Trotz aller unwiderlegbaren Vorteile einer solchen Kooperation melden sich schon seit Beginn der Zusammenarbeit kritische Stimmen zu Wort. Das Fehlen einer unabhängigen Kontrollinstanz und die Tatsache, dass weder Bayer noch die Uniklinik bereit sind, den Partnerschaftsvertrag offenzulegen, ist vielen Verbänden, Mediziner_innen und Student_innen ein Dorn im Auge. Im November 2008 wurde ein offener Brief veröffentlicht, der sich an die Uniklinik richtet und Klarheit bezüglich der vertraglichen Richtlinien fordert. Unterschrieben wurde dieser Brief unter anderem von dem Verein demokratischer Ärztinnen und Ärzte „medico international“, der „Coordination gegen Bayer-Gefahren“ (CBG), den „Kritischen Medizinstudierenden der Uni Köln“, „campus:grün“ und der „Alternativen Liste“ der Uni Köln. Inhaltlich fasst der Brief alle Probleme und Befürchtungen zusammen, die aus der Kooperation bzw. der Nichtoffenlegung des Vertrages hervorgehen: Inwieweit wurde der Vertrag zusammen erarbeitet? Wie viel Mitspracherecht hat die Uniklinik, wie viel wurde von Bayer diktiert? Wem ‚gehören‘ die gewonnenen Erkenntnisse? Dürfen Studien während ihres Verlaufs autonom von behandelndem Personal abgebrochen werden, wenn das Risiko einer eventuellen Gefährdung des/der Patient_in bestünde? Ein wichtiger angesprochener Punkt betrifft den wissenschaftlichen Austausch – unklar ist, ob die gemeinsam erarbeiteten Resultate vor ihrer Veröffentlichung der Bayer AG vorgelegt werden müssen. Außerdem ist nicht deutlich, ob eventuelle Fehlschläge oder negativ verlaufene Experimente überhaupt publik gemacht werden. Die Frage ist berechtigt: Würde es ein großes Unternehmen wollen, auf Misserfolge hinzuweisen? Viele sehen darin einen Verlust von offenem Forschungs- und Meinungsaustausch. Auch dringt an dieser Stelle wieder der wirtschaftliche Aspekt der Kooperation durch: Ökonomisch rechnet es sich nicht, Krankheitsbilder zu erforschen, die nicht in ‚reichen‘ Ländern auftreten oder von denen nur eine geringe Zahl von Menschen betroffen ist. Ganz allgemein bedeutet eine Ausrichtung der Entwicklung von Studien und Medikamenten an rein wirtschaftlichen Interessen einen tiefen Einschnitt in eine unabhängige Forschung.
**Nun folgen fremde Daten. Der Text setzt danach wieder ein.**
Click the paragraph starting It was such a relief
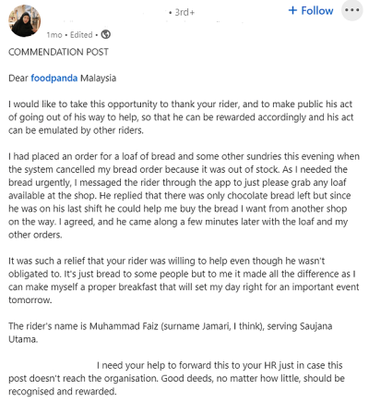This screenshot has height=402, width=369. coord(184,280)
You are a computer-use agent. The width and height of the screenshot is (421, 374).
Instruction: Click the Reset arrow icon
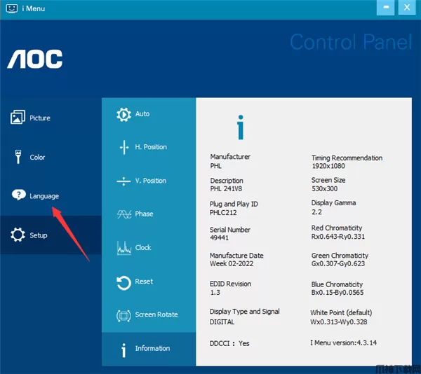tap(123, 282)
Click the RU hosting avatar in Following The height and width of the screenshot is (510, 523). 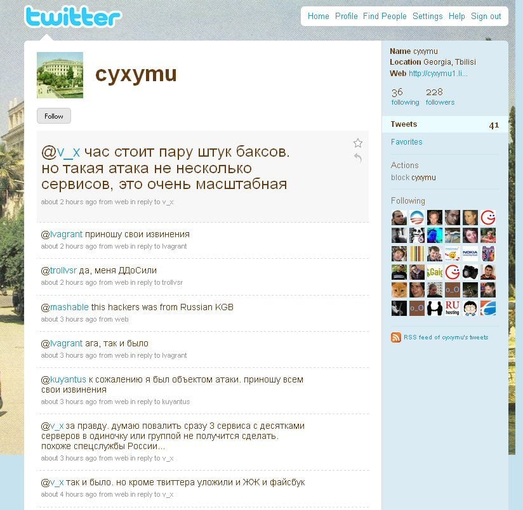coord(452,308)

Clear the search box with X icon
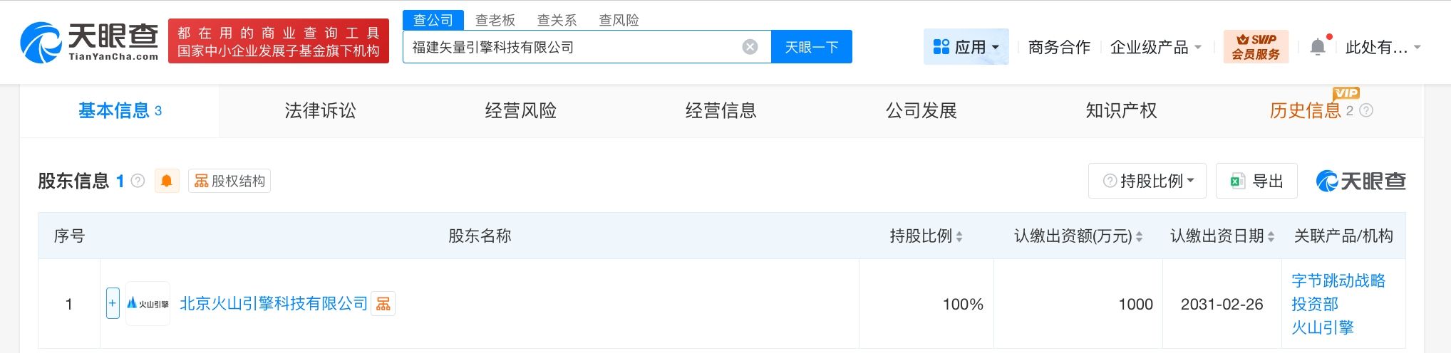750,47
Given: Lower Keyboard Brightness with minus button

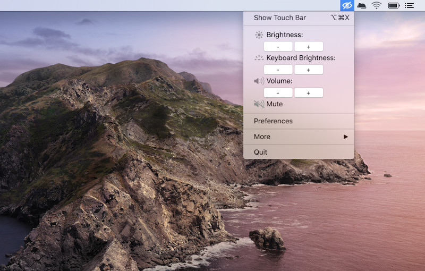Looking at the screenshot, I should (x=278, y=70).
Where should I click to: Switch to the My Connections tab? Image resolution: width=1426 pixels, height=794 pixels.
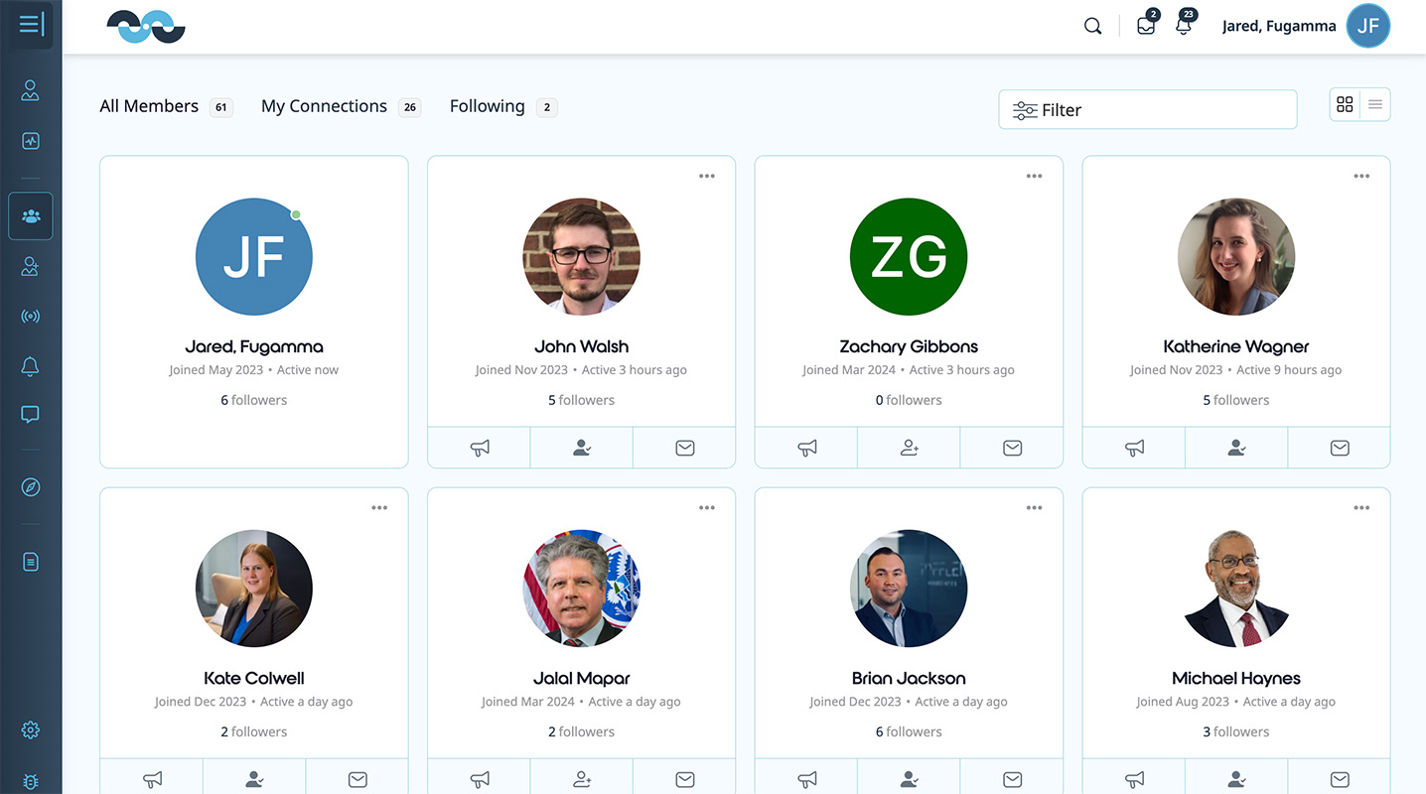pos(324,106)
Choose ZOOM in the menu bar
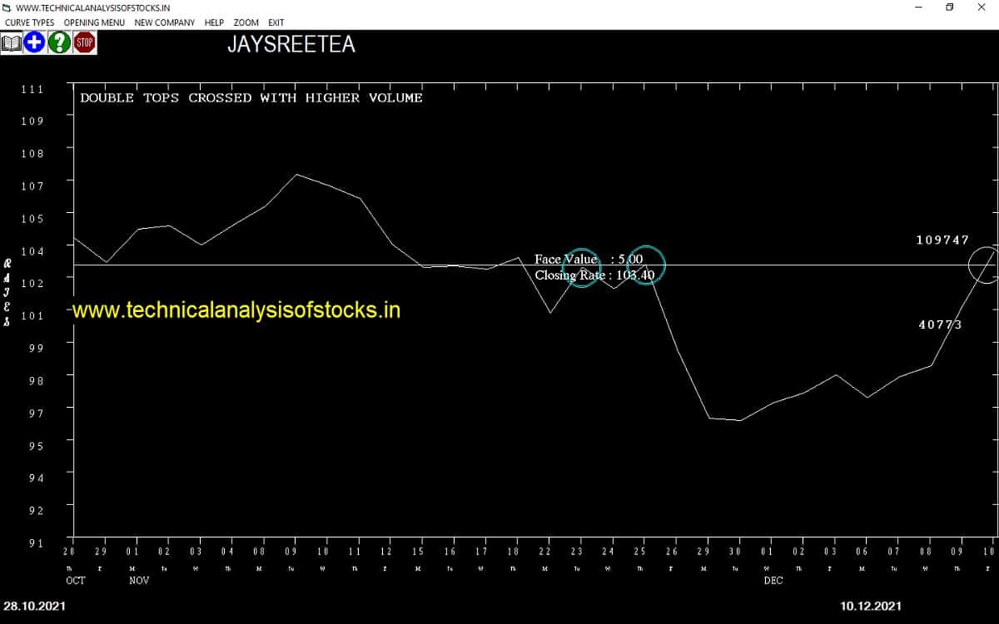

Der Fragenkatalog blieb bislang unbeantwortet, die Uniklinik beruft sich auf die Wahrung von Betriebsgeheimnissen: Eine Offenlegung der Vereinbarungen würde einen Wettbewerbsnachteil bedeuten. Verwiesen wird dabei auf das Informationsfreiheitsgesetz, das regeln soll, welche Informationen für die Öffentlichkeit einsehbar sein müssen. Dort steht nämlich, Forschung und Lehre seien von einer solchen freien Zugänglichkeit ausgeschlossen. Da es sich allerdings im Vertrag von Bayer und Uniklinik um organisatorische Rahmenbedingungen handelt und nicht um konkrete Forschungsinhalte, zieht genannte Ausnahmeregelung in diesem Falle nicht. Im März 2009 wurde ein Schreiben der Uniklinik veröffentlicht, das zwar weitere Details der Kooperation preisgibt, jedoch kaum auf die gestellten Fragen eingeht und nach wie vor keine vollständige Vertragsoffenlegung darstellt. Den kritischen Stimmen ist man also immer noch eine Antwort schuldig.